[PROBLEM DETAILS]: In the records below, count the lines that have "computer" and answer with the number alone.

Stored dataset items
◇ ◇ ◇

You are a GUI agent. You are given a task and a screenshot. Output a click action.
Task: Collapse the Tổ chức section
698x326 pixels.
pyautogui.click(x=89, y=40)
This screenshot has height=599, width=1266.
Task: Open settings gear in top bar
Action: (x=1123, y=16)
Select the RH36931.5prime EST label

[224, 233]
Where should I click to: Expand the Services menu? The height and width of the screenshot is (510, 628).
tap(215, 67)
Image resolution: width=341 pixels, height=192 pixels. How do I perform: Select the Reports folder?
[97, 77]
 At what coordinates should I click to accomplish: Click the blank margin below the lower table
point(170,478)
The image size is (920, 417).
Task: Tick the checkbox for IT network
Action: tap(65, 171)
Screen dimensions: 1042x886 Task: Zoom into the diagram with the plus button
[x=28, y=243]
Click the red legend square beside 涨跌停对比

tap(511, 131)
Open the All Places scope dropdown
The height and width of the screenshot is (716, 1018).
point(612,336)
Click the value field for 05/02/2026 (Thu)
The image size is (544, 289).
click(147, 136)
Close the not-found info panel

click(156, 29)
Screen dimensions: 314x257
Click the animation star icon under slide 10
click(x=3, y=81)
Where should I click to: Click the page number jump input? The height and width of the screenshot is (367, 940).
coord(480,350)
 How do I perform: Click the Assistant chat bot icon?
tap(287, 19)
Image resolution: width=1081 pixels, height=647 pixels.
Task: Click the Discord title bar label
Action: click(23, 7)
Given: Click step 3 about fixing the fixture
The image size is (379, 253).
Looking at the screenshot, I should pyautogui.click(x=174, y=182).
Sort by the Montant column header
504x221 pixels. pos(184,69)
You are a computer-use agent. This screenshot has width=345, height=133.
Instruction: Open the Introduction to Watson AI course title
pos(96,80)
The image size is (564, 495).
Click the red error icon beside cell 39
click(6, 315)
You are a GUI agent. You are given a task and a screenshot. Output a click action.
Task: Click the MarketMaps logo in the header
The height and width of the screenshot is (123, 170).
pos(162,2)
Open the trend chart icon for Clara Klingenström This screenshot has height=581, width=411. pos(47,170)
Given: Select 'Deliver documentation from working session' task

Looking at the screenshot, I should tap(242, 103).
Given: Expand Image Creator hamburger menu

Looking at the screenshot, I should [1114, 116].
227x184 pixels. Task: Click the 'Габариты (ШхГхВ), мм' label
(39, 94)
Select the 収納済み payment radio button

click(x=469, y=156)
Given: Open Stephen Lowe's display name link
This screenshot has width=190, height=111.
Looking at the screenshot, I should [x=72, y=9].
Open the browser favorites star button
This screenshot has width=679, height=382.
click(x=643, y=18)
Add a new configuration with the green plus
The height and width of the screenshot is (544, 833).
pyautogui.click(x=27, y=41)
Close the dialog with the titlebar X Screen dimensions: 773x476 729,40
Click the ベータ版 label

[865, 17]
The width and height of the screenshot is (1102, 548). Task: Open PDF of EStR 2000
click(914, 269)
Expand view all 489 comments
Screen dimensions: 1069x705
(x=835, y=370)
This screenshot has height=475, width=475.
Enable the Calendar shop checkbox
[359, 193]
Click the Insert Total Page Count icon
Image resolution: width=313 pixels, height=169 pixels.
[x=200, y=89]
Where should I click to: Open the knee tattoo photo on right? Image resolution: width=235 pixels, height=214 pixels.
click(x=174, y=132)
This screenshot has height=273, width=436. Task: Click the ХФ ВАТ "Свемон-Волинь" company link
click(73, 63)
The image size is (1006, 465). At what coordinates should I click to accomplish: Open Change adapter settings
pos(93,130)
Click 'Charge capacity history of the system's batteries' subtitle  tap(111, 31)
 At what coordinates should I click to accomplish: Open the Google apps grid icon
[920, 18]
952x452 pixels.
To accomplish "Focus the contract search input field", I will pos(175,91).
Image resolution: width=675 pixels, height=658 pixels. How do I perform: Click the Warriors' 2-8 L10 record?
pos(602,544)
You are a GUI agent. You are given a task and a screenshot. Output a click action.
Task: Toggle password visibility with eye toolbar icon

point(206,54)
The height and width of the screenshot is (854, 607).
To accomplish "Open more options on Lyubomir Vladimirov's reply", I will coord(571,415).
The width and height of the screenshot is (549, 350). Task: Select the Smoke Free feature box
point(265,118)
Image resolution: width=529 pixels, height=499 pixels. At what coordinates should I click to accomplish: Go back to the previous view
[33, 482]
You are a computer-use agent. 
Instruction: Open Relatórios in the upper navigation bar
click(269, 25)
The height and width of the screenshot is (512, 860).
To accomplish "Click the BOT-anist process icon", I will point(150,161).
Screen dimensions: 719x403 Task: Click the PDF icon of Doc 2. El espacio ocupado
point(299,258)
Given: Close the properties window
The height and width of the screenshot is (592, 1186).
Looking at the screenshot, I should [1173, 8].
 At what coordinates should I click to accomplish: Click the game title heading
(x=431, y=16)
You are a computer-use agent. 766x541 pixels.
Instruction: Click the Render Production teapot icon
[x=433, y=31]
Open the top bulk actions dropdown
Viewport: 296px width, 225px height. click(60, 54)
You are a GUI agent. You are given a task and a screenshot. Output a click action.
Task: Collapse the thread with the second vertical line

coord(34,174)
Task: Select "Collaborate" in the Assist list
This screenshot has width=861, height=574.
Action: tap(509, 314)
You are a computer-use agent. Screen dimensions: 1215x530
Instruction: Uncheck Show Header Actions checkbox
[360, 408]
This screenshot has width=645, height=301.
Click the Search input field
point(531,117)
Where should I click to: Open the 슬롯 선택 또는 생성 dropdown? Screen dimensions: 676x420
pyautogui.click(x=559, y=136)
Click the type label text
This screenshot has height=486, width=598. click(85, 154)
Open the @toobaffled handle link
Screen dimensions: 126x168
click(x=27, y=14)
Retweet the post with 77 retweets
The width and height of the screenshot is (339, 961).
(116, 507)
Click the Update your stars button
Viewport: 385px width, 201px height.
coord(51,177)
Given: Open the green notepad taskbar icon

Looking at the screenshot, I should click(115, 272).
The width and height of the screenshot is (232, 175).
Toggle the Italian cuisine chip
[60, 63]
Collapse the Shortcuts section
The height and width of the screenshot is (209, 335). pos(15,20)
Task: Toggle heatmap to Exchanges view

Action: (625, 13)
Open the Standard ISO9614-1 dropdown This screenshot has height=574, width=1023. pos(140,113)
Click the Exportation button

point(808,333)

◇ ◇ ◇

[SOLUTION FOR THIS EXERCISE]: 4